- [REQUIREMENT]:
Would it be possible to reproduce every entry exactly, please?

- [SOURCE DATA]:
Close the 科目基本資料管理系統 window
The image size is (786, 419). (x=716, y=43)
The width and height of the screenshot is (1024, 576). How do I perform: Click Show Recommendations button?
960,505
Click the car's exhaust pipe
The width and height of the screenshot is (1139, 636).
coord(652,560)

- [OUTPUT OF THE EXERCISE]:
Close the 科目基本資料管理系統 window
The image size is (786, 419). (x=716, y=43)
The width and height of the screenshot is (1024, 576). How do I perform: Click Show Recommendations button?
960,505
Click the car's exhaust pipe
The width and height of the screenshot is (1139, 636).
coord(652,560)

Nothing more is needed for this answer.